ECLI:NL:CRVB:2023:1657
Centrale Raad van Beroep
- Hoger beroep
- Rechtspraak.nl
Weigering van WIA-uitkering wegens minder dan 35% arbeidsongeschiktheid en deskundige beoordeling
In deze zaak heeft de Centrale Raad van Beroep op 24 augustus 2023 uitspraak gedaan in hoger beroep over de weigering van een WIA-uitkering aan appellante, die zich ziek had gemeld na een bedrijfsongeval. De Raad oordeelde dat appellante minder dan 35% arbeidsongeschikt was, wat de weigering van de uitkering rechtvaardigde. De rechtbank Oost-Brabant had eerder het beroep van appellante ongegrond verklaard, en de Raad bevestigde deze uitspraak. Appellante had in hoger beroep aangevoerd dat er wel degelijk sprake was van toegenomen beperkingen, maar de deskundige, psychiater I.S. Hernandez-Dwarkasing, concludeerde dat de beperkingen niet waren toegenomen ten opzichte van de Functionele Mogelijkhedenlijst (FML) van 29 januari 2016. De Raad volgde het oordeel van de deskundige en oordeelde dat er geen reden was om aan te nemen dat de beperkingen waren toegenomen.
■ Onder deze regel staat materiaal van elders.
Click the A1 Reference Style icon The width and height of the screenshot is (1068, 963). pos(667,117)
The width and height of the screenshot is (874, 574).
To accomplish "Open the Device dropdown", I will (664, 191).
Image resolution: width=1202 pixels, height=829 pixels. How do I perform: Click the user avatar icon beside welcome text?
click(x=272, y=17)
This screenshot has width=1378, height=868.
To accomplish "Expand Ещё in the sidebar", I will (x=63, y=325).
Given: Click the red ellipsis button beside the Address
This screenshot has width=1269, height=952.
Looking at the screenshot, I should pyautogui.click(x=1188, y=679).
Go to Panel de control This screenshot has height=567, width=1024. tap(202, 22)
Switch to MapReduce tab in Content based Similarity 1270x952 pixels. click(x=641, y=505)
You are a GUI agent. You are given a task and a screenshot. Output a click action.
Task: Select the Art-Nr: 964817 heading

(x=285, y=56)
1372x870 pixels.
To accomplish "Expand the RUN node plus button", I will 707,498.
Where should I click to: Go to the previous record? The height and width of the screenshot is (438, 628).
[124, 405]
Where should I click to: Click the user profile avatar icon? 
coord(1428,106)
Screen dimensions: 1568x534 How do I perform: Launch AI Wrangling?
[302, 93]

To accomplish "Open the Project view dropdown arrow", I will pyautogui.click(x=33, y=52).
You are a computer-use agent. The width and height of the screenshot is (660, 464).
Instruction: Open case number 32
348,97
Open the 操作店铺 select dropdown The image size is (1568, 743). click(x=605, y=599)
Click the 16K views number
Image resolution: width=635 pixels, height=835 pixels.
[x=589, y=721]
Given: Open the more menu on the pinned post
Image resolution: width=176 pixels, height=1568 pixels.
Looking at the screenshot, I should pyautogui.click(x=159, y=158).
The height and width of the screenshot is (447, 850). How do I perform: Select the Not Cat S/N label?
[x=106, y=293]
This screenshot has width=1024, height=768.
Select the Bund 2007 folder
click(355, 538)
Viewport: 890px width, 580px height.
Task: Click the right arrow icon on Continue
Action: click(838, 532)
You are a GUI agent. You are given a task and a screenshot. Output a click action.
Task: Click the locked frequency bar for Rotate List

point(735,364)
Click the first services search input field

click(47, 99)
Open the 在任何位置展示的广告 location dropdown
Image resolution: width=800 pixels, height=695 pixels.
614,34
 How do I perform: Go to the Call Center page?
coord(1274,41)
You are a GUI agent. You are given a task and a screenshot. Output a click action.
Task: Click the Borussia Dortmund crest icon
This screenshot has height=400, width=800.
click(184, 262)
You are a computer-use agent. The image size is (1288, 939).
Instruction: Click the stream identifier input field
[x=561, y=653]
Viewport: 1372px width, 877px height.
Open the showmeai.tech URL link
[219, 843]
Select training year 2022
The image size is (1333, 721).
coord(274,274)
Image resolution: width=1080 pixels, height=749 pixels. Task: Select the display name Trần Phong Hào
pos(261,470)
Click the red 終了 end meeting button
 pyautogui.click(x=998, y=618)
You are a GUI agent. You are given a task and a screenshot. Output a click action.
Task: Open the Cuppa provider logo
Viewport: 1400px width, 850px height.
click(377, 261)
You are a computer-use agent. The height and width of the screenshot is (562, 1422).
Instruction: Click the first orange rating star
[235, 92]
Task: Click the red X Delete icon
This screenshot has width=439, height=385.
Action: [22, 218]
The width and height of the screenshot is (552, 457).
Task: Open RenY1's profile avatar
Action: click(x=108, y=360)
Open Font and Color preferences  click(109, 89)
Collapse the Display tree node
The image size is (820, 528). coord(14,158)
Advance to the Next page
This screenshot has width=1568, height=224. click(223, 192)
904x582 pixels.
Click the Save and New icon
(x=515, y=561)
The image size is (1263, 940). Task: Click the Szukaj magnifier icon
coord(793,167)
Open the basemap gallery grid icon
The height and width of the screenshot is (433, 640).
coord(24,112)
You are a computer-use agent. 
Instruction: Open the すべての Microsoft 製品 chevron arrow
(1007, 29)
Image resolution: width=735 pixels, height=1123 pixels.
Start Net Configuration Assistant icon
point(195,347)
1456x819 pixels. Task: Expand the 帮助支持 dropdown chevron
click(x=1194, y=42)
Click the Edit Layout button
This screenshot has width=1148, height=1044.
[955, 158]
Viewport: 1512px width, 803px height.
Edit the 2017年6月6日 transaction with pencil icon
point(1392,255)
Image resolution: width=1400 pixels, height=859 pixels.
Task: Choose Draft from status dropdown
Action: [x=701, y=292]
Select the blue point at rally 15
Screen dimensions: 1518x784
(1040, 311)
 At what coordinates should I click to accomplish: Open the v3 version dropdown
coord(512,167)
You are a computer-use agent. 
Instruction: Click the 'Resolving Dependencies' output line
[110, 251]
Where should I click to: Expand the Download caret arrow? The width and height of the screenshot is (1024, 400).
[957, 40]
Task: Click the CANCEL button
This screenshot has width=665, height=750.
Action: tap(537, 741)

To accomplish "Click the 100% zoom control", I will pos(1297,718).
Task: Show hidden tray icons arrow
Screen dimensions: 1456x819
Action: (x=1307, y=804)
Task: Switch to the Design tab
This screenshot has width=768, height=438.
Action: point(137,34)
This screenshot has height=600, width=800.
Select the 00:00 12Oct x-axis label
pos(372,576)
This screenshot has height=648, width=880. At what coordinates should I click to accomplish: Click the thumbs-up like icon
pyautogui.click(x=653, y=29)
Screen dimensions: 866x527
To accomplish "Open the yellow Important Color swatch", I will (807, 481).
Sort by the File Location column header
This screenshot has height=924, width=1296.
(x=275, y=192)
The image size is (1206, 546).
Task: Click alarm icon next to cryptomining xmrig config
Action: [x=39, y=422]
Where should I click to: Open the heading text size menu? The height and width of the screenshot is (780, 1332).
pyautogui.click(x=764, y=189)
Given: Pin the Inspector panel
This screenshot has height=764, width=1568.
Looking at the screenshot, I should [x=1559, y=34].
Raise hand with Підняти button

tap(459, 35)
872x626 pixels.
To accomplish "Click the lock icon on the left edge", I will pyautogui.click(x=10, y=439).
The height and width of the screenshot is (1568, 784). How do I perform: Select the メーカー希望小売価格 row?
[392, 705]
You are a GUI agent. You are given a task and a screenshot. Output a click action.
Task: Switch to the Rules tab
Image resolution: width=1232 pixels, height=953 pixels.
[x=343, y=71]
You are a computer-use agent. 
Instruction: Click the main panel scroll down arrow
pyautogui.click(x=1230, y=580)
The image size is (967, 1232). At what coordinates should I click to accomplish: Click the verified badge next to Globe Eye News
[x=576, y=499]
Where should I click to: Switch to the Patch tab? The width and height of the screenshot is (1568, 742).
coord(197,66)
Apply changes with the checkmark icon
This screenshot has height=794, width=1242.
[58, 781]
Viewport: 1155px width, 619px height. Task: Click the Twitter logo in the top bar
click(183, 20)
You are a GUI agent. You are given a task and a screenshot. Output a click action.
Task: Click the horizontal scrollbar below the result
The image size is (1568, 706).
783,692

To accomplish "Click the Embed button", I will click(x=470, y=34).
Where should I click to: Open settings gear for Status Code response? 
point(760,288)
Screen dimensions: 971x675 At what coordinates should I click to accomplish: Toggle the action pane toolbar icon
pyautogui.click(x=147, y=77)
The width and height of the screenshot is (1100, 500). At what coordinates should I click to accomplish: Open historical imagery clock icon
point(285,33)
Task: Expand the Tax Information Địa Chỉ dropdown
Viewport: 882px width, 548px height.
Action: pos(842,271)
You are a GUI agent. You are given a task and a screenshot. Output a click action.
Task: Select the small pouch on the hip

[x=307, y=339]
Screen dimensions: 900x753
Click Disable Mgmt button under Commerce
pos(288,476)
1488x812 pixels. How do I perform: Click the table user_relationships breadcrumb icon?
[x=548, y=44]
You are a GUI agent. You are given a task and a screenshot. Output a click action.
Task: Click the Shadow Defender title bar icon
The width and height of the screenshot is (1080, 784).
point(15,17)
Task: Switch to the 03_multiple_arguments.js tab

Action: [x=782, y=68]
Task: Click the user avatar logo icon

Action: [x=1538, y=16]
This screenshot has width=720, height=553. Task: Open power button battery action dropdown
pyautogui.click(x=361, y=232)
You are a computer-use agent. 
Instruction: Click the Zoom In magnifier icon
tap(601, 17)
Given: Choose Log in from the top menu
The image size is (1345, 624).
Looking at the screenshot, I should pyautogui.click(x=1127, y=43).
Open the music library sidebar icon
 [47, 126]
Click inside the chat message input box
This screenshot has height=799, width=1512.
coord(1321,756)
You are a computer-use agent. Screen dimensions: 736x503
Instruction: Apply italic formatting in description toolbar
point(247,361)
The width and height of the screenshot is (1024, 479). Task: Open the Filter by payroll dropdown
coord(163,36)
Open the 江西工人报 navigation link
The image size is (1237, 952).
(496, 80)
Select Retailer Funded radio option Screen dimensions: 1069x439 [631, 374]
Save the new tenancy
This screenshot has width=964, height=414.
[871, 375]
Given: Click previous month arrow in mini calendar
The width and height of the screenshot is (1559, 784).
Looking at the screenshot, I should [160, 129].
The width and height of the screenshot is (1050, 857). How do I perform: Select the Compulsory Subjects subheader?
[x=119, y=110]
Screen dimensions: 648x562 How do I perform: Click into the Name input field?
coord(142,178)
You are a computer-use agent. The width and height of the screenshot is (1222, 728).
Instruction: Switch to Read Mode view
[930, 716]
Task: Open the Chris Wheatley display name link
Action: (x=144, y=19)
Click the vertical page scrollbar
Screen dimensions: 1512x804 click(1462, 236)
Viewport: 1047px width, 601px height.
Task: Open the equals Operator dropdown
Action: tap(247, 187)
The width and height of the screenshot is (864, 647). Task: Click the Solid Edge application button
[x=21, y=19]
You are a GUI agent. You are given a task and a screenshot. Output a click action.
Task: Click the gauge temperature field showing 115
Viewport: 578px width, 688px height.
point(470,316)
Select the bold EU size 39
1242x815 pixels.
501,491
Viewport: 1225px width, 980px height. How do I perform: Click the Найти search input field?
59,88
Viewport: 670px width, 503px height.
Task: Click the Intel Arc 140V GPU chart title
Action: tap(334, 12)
De Raad oordeelde verder dat het Uwv in hoger beroep een toereikende onderbouwing had gegeven voor zijn standpunt, maar dat het bestreden besluit niet deugdelijk gemotiveerd was. Desondanks was appellante niet benadeeld door dit gebrek. De Raad veroordeelde het Uwv in de proceskosten van appellante, die in totaal € 4.603,50 bedroegen, en bepaalde dat het Uwv het griffierecht van € 182,- moest vergoeden.